TAP regista prejuízos de 170 milhões de euros

 TAP regista prejuízos de 170 milhões de euros

 

Lusa/AO Online   Nacional   15 de Dez de 2008, 16:24

A TAP registou prejuízos de 170 milhões de euros de Janeiro a Outubro deste ano, em grande parte devido ao aumento do preço dos combustíveis, afirmou hoje o presidente executivo da transportadora.
  "Este ano está perdido. É um ano que não tem mais recuperação", afirmou Fernando Pinto, durante um encontro com a imprensa.

    "Esta perda não deve recuperar-se, muito pelo contrário, deverá aumentar até ao final do ano", acrescentou, escusando-se a avançar um valor.

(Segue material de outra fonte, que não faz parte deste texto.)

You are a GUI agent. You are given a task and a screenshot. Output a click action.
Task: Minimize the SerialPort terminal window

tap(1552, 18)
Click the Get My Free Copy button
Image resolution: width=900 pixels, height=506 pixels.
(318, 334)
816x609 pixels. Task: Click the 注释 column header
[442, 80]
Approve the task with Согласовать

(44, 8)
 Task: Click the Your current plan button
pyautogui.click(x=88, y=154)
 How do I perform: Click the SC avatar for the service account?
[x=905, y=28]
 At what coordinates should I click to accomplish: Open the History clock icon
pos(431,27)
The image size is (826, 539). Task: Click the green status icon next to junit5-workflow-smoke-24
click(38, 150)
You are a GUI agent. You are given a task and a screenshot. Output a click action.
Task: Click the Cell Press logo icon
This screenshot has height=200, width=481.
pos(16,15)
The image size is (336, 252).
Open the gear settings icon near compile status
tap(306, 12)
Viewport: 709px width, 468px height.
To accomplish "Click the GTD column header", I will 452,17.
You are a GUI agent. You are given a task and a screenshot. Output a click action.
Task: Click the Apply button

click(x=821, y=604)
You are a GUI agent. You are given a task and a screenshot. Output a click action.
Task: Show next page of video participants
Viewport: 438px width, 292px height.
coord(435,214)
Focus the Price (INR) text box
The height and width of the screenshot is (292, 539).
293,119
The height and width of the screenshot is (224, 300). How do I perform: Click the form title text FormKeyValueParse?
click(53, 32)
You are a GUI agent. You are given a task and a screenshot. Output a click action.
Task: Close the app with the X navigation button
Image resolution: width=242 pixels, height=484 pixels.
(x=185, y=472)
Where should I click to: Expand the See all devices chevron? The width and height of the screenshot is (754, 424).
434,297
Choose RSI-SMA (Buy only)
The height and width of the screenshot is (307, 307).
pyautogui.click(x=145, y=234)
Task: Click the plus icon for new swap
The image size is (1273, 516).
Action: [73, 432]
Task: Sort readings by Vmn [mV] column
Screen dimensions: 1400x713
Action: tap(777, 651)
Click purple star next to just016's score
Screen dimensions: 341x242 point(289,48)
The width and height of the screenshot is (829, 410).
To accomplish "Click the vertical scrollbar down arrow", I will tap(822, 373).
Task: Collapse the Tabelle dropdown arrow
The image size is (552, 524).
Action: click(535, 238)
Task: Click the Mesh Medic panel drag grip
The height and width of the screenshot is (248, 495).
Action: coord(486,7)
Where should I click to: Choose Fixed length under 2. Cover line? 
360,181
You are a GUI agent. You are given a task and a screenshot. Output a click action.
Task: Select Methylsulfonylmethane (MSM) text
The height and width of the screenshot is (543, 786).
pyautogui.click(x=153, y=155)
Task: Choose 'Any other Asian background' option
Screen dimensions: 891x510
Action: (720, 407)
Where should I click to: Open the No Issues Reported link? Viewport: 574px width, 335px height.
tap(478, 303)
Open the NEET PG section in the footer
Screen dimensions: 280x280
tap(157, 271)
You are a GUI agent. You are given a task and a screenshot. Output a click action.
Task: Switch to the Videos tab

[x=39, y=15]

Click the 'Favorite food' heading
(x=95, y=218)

    O presidente-executivo da companhia aérea disse que até Outubro a companhia aérea gastou mais 160 milhões de euros do que estava previsto em combustível, salientando que os valores anunciados hoje ainda não são oficiais.

    A empresa de handling Groundforce contribuiu com perdas "entre 10 e 15 milhões de euros", acrescentou Fernando Pinto.

    Neste cenário, a meta de lucros de 64 milhões de euros fixada entre no contrato de gestão assinado com o Governo é "coisa do passado".

    "As metas [do Governo] ficaram irrealistas porque as bases se tornaram irrealistas", afirmou o presidente da TAP, referindo ter a compreensão do Governo para esta "situação complexa".

    O plano de contenção de custos da empresa, que inclui cerca de 84 acções lançado, permitiu um encaixe de cerca de 70 milhões de euros, abaixo dos 100 milhões de euros previstos aquando do lançamento destas medidas.

    "Mais do que nunca, precisamos de ter medidas de redução de custos, de melhorar a eficiência", afirmou Fernando Pinto, avançando que a TAP decidiu cancelar a compra de oito aviões Airbus.

    "Decidimos cancelar a encomenda de oito A320", afirmou, referindo que está decisão já foi comunicada à Airbus e, "em princípio, não terá custos".

    O presidente da TAP disse que a empresa está a elaborar um "orçamento conservador" para 2009, ao mesmo tempo que está a fazer analisar os mercados para definir onde há capacidade de crescimento e onde poderão haver reduções.

    Fora de questão está, para já, o encerramento de rotas e o despedimento de funcionários.

    "Não temos, por enquanto, ideia de fechar rotas", disse Fernando Pinto, referindo que a empresa está a "fazer todos os esforços para não reduzir mão-de-obra".

    "A nossa intenção não é reduzir pessoal, mas nós precisamos de flexibilidade", afirmou.

    Questionado sobre a privatização da TAP, Fernando Pinto disse que a decisão será do Governo.

    "Tudo depende do Governo. A decisão é dele [Governo]. É uma questão política", disse.